## Directive
Copy these lines from the listing below without changing anything, starting at the line that contains "Where should I click to: Select" and ending after the line that contains "Looking at the screenshot, I should point(155,734).".
-- start of The input --
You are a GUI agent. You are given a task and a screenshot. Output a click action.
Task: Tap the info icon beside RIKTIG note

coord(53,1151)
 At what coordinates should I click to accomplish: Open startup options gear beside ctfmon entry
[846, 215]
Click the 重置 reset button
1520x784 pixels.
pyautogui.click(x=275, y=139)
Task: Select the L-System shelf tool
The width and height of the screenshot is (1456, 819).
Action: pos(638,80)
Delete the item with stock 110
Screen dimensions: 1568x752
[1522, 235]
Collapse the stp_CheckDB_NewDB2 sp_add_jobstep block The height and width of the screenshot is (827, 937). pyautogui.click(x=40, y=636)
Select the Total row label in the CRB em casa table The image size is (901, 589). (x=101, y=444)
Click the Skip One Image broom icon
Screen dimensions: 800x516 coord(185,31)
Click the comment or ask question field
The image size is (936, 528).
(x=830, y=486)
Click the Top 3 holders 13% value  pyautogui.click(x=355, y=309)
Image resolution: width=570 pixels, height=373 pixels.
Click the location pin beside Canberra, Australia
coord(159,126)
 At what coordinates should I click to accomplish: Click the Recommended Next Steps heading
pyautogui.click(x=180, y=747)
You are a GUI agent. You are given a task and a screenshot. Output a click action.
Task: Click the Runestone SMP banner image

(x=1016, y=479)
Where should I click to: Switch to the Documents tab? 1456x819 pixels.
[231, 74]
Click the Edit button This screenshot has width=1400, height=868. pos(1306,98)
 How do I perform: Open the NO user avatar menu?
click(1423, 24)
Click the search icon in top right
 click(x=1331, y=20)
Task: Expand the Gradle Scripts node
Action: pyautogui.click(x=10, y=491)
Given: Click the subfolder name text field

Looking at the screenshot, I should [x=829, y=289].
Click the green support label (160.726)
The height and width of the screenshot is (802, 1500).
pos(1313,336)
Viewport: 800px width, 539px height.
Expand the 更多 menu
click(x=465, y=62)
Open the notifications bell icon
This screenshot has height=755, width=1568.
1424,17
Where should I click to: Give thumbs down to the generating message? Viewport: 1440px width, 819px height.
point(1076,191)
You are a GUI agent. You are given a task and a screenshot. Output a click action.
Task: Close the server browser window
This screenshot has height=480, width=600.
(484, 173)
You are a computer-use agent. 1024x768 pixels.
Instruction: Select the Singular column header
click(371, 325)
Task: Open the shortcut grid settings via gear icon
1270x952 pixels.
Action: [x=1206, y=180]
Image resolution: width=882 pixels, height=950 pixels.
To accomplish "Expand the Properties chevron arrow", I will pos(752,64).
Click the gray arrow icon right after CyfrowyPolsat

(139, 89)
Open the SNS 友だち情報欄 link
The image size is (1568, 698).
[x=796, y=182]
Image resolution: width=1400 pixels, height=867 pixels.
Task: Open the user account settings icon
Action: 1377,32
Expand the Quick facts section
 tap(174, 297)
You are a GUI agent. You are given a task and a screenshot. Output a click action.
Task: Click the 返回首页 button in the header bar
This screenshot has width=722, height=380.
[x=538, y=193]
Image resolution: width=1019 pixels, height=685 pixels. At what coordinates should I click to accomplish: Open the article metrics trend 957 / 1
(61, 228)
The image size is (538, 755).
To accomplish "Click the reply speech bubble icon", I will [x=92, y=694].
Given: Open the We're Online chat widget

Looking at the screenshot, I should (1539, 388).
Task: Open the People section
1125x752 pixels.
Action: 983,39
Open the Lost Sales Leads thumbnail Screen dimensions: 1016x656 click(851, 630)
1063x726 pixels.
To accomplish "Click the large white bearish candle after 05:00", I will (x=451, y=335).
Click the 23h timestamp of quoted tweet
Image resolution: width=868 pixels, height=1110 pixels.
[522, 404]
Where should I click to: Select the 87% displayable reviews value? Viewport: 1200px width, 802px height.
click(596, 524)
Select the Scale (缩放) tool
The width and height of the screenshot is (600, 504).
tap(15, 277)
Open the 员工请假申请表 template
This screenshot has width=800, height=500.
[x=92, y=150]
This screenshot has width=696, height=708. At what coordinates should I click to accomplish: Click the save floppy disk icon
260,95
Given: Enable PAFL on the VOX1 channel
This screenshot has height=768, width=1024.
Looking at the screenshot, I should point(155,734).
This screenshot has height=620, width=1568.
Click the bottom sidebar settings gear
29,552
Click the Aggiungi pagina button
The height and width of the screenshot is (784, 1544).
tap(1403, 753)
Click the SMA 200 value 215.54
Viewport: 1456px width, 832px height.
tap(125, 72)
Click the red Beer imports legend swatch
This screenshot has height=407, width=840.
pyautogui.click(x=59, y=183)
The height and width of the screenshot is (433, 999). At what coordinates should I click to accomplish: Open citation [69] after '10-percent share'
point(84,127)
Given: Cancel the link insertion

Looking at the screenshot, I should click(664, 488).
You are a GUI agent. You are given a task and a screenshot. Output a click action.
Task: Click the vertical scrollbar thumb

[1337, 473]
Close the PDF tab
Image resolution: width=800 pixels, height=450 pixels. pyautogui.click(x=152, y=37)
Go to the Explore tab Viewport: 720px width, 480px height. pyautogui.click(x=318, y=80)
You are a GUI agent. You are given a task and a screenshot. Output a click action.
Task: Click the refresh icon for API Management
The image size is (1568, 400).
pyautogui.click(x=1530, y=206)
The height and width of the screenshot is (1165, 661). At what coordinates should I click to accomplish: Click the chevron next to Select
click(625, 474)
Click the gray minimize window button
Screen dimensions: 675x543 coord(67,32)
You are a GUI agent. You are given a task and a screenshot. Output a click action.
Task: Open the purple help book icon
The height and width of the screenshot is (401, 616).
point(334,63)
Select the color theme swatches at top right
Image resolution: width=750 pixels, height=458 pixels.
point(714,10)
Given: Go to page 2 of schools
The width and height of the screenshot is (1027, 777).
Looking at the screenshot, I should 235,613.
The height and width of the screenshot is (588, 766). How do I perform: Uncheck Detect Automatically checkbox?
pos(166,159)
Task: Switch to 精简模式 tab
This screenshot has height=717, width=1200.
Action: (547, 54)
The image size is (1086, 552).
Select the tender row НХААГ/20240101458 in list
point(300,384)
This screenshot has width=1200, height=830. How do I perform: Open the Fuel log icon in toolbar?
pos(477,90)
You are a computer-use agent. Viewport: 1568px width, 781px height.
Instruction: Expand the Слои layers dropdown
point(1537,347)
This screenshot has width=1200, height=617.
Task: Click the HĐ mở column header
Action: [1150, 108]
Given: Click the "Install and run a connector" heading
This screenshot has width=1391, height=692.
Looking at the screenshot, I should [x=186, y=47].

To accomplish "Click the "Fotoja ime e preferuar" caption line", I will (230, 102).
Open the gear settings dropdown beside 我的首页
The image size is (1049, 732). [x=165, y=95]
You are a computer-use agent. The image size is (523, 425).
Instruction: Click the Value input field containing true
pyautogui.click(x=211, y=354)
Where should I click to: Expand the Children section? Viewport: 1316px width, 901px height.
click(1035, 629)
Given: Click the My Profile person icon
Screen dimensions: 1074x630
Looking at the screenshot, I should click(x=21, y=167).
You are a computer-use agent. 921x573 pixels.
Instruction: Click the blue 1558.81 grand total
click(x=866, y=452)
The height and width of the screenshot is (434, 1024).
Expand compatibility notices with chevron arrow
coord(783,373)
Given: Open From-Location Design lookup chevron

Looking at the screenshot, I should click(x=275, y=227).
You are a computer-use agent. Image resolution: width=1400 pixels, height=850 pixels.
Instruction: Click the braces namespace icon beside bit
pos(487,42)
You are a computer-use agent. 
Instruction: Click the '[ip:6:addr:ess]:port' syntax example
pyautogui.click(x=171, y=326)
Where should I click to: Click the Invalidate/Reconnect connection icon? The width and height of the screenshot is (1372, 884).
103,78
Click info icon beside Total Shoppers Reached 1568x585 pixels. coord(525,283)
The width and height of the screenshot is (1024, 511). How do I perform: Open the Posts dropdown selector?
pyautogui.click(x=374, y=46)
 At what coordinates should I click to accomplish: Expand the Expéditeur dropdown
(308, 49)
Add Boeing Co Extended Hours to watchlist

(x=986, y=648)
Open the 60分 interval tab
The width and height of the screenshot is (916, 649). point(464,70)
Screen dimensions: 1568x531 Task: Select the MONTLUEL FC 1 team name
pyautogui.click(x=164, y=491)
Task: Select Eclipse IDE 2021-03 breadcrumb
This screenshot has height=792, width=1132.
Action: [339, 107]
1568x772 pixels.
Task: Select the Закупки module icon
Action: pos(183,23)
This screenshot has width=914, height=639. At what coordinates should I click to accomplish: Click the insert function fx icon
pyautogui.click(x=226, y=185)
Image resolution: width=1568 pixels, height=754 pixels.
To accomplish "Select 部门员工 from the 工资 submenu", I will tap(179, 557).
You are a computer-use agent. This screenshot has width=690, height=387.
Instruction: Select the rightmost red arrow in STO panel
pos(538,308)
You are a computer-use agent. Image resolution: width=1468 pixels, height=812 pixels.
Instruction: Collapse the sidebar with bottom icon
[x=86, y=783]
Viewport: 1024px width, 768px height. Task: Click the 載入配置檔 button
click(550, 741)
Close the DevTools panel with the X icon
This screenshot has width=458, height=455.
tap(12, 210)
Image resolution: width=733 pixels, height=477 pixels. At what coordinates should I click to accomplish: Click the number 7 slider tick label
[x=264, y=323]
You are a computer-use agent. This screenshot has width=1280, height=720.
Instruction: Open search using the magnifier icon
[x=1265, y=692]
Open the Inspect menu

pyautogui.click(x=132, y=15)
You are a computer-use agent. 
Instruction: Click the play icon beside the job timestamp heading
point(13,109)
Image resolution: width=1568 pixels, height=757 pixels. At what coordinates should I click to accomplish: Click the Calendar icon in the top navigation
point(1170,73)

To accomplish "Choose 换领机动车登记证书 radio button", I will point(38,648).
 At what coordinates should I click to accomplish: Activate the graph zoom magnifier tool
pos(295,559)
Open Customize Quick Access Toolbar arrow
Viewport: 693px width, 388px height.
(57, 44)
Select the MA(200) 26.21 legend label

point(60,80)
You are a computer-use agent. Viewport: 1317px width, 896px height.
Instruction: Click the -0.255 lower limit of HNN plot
-- end of The input --
## Exercise solution
Where should I click to: Select the 87% displayable reviews value? Viewport: 1200px width, 802px height.
click(596, 524)
Select the Scale (缩放) tool
The width and height of the screenshot is (600, 504).
tap(15, 277)
Open the 员工请假申请表 template
This screenshot has width=800, height=500.
[x=92, y=150]
This screenshot has width=696, height=708. At what coordinates should I click to accomplish: Click the save floppy disk icon
260,95
Given: Enable PAFL on the VOX1 channel
This screenshot has height=768, width=1024.
Looking at the screenshot, I should point(155,734).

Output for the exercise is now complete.